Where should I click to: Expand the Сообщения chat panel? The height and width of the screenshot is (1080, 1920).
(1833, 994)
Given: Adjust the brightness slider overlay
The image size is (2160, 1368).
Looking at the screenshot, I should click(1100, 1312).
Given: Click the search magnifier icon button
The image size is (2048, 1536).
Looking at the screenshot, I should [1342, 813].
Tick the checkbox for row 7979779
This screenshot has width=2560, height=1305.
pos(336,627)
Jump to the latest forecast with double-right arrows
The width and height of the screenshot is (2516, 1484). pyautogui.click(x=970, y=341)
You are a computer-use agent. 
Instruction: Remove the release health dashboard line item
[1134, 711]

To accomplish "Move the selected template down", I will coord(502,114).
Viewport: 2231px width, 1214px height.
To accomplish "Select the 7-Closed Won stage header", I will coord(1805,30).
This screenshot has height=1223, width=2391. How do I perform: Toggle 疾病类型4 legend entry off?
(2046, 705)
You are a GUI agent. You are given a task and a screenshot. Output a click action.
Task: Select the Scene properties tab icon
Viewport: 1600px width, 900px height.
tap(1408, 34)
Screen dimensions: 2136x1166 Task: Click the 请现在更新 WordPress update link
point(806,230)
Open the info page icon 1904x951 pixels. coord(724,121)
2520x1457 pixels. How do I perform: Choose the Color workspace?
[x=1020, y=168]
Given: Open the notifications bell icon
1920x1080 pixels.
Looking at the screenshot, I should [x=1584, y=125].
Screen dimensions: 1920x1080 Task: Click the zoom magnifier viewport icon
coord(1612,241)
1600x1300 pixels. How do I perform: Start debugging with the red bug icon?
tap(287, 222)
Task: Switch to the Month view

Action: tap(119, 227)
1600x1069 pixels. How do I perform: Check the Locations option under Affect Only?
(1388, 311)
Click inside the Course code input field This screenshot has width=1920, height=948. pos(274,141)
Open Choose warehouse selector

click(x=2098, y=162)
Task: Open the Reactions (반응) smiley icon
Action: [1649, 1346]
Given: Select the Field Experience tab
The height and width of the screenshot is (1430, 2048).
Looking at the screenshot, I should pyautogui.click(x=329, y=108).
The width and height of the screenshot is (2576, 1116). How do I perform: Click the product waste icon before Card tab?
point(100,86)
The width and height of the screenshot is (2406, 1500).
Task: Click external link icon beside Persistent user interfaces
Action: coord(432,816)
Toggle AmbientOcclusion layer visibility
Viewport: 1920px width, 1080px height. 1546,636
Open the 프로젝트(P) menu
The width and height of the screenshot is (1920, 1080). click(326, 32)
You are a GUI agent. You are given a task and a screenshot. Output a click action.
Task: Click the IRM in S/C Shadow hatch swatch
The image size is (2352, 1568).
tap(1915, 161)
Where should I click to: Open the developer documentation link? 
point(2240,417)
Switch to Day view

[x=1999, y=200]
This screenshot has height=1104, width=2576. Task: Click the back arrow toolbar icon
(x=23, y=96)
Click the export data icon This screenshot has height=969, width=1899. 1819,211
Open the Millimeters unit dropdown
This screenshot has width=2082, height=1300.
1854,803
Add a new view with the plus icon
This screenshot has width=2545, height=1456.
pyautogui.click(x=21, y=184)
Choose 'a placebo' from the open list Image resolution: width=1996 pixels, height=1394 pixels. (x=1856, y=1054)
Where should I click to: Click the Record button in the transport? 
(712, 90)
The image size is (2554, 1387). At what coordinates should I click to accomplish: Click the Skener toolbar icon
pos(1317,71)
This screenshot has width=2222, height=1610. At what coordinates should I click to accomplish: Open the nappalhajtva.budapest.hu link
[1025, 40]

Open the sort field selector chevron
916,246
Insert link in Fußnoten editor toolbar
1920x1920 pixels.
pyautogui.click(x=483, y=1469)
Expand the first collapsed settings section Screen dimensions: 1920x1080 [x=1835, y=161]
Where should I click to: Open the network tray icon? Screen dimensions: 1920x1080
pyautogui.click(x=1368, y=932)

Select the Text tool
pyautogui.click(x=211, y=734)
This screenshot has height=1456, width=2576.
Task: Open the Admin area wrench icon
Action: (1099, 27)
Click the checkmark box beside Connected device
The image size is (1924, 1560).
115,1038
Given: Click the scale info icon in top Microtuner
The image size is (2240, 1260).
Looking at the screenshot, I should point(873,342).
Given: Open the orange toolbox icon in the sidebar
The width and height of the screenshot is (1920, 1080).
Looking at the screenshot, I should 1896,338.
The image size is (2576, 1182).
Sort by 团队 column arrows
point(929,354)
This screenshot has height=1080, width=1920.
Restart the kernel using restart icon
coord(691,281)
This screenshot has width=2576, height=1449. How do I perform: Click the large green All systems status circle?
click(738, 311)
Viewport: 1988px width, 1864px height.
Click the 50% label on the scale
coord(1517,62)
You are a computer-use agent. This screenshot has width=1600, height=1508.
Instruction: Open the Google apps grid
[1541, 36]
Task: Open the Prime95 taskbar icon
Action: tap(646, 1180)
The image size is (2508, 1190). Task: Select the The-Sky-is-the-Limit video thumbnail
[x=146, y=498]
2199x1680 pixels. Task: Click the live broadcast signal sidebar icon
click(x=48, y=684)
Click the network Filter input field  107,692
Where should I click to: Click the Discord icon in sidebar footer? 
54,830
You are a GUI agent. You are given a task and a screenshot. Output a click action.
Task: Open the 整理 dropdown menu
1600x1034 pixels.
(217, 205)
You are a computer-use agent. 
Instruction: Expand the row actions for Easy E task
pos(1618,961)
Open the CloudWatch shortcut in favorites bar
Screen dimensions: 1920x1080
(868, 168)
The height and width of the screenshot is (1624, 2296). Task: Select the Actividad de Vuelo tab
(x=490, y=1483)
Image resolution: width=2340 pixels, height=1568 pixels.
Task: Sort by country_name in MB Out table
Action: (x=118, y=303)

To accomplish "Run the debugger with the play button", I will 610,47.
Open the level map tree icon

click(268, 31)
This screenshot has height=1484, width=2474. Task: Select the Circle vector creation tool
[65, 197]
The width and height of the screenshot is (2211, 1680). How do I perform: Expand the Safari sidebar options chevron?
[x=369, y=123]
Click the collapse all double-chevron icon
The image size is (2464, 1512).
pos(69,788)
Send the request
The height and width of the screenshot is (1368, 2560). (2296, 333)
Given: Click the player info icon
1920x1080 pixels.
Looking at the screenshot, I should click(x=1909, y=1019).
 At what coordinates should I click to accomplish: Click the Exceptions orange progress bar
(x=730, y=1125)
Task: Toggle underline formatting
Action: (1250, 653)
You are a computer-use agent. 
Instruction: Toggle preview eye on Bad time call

===============

Exercise aim => Restate each entry exactly, skipping none.

Written response =>
Where should I click to: Expand the Сообщения chat panel? The height and width of the screenshot is (1080, 1920).
(1833, 994)
Given: Adjust the brightness slider overlay
The image size is (2160, 1368).
Looking at the screenshot, I should click(1100, 1312).
Given: Click the search magnifier icon button
The image size is (2048, 1536).
Looking at the screenshot, I should [1342, 813].
Tick the checkbox for row 7979779
This screenshot has width=2560, height=1305.
pos(336,627)
Jump to the latest forecast with double-right arrows
The width and height of the screenshot is (2516, 1484). pyautogui.click(x=970, y=341)
You are a computer-use agent. 
Instruction: Remove the release health dashboard line item
[1134, 711]

To accomplish "Move the selected template down", I will coord(502,114).
Viewport: 2231px width, 1214px height.
To accomplish "Select the 7-Closed Won stage header", I will coord(1805,30).
This screenshot has height=1223, width=2391. How do I perform: Toggle 疾病类型4 legend entry off?
(2046, 705)
You are a GUI agent. You are given a task and a screenshot. Output a click action.
Task: Select the Scene properties tab icon
Viewport: 1600px width, 900px height.
tap(1408, 34)
Screen dimensions: 2136x1166 Task: Click the 请现在更新 WordPress update link
point(806,230)
Open the info page icon 1904x951 pixels. coord(724,121)
2520x1457 pixels. How do I perform: Choose the Color workspace?
[x=1020, y=168]
Given: Open the notifications bell icon
1920x1080 pixels.
Looking at the screenshot, I should [x=1584, y=125].
Screen dimensions: 1920x1080 Task: Click the zoom magnifier viewport icon
coord(1612,241)
1600x1300 pixels. How do I perform: Start debugging with the red bug icon?
tap(287, 222)
Task: Switch to the Month view

Action: tap(119, 227)
1600x1069 pixels. How do I perform: Check the Locations option under Affect Only?
(1388, 311)
Click inside the Course code input field This screenshot has width=1920, height=948. pos(274,141)
Open Choose warehouse selector

click(x=2098, y=162)
Task: Open the Reactions (반응) smiley icon
Action: [1649, 1346]
Given: Select the Field Experience tab
The height and width of the screenshot is (1430, 2048).
Looking at the screenshot, I should pyautogui.click(x=329, y=108).
The width and height of the screenshot is (2576, 1116). How do I perform: Click the product waste icon before Card tab?
point(100,86)
The width and height of the screenshot is (2406, 1500).
Task: Click external link icon beside Persistent user interfaces
Action: coord(432,816)
Toggle AmbientOcclusion layer visibility
Viewport: 1920px width, 1080px height. 1546,636
Open the 프로젝트(P) menu
The width and height of the screenshot is (1920, 1080). click(326, 32)
You are a GUI agent. You are given a task and a screenshot. Output a click action.
Task: Click the IRM in S/C Shadow hatch swatch
The image size is (2352, 1568).
tap(1915, 161)
Where should I click to: Open the developer documentation link? 
point(2240,417)
Switch to Day view

[x=1999, y=200]
This screenshot has height=1104, width=2576. Task: Click the back arrow toolbar icon
(x=23, y=96)
Click the export data icon This screenshot has height=969, width=1899. 1819,211
Open the Millimeters unit dropdown
This screenshot has width=2082, height=1300.
1854,803
Add a new view with the plus icon
This screenshot has width=2545, height=1456.
pyautogui.click(x=21, y=184)
Choose 'a placebo' from the open list Image resolution: width=1996 pixels, height=1394 pixels. (x=1856, y=1054)
Where should I click to: Click the Record button in the transport? 
(712, 90)
The image size is (2554, 1387). At what coordinates should I click to accomplish: Click the Skener toolbar icon
pos(1317,71)
This screenshot has width=2222, height=1610. At what coordinates should I click to accomplish: Open the nappalhajtva.budapest.hu link
[1025, 40]

Open the sort field selector chevron
916,246
Insert link in Fußnoten editor toolbar
1920x1920 pixels.
pyautogui.click(x=483, y=1469)
Expand the first collapsed settings section Screen dimensions: 1920x1080 [x=1835, y=161]
Where should I click to: Open the network tray icon? Screen dimensions: 1920x1080
pyautogui.click(x=1368, y=932)

Select the Text tool
pyautogui.click(x=211, y=734)
This screenshot has height=1456, width=2576.
Task: Open the Admin area wrench icon
Action: (1099, 27)
Click the checkmark box beside Connected device
The image size is (1924, 1560).
115,1038
Given: Click the scale info icon in top Microtuner
The image size is (2240, 1260).
Looking at the screenshot, I should point(873,342).
Given: Open the orange toolbox icon in the sidebar
The width and height of the screenshot is (1920, 1080).
Looking at the screenshot, I should 1896,338.
The image size is (2576, 1182).
Sort by 团队 column arrows
point(929,354)
This screenshot has height=1080, width=1920.
Restart the kernel using restart icon
coord(691,281)
This screenshot has width=2576, height=1449. How do I perform: Click the large green All systems status circle?
click(738, 311)
Viewport: 1988px width, 1864px height.
Click the 50% label on the scale
coord(1517,62)
You are a computer-use agent. This screenshot has width=1600, height=1508.
Instruction: Open the Google apps grid
[1541, 36]
Task: Open the Prime95 taskbar icon
Action: tap(646, 1180)
The image size is (2508, 1190). Task: Select the The-Sky-is-the-Limit video thumbnail
[x=146, y=498]
2199x1680 pixels. Task: Click the live broadcast signal sidebar icon
click(x=48, y=684)
Click the network Filter input field  107,692
Where should I click to: Click the Discord icon in sidebar footer? 
54,830
You are a GUI agent. You are given a task and a screenshot. Output a click action.
Task: Open the 整理 dropdown menu
1600x1034 pixels.
(217, 205)
You are a computer-use agent. 
Instruction: Expand the row actions for Easy E task
pos(1618,961)
Open the CloudWatch shortcut in favorites bar
Screen dimensions: 1920x1080
(868, 168)
The height and width of the screenshot is (1624, 2296). Task: Select the Actividad de Vuelo tab
(x=490, y=1483)
Image resolution: width=2340 pixels, height=1568 pixels.
Task: Sort by country_name in MB Out table
Action: (x=118, y=303)

To accomplish "Run the debugger with the play button", I will 610,47.
Open the level map tree icon

click(268, 31)
This screenshot has height=1484, width=2474. Task: Select the Circle vector creation tool
[65, 197]
The width and height of the screenshot is (2211, 1680). How do I perform: Expand the Safari sidebar options chevron?
[x=369, y=123]
Click the collapse all double-chevron icon
The image size is (2464, 1512).
pos(69,788)
Send the request
The height and width of the screenshot is (1368, 2560). (2296, 333)
Given: Click the player info icon
1920x1080 pixels.
Looking at the screenshot, I should click(x=1909, y=1019).
 At what coordinates should I click to accomplish: Click the Exceptions orange progress bar
(x=730, y=1125)
Task: Toggle underline formatting
Action: (1250, 653)
You are a computer-use agent. 
Instruction: Toggle preview eye on Bad time call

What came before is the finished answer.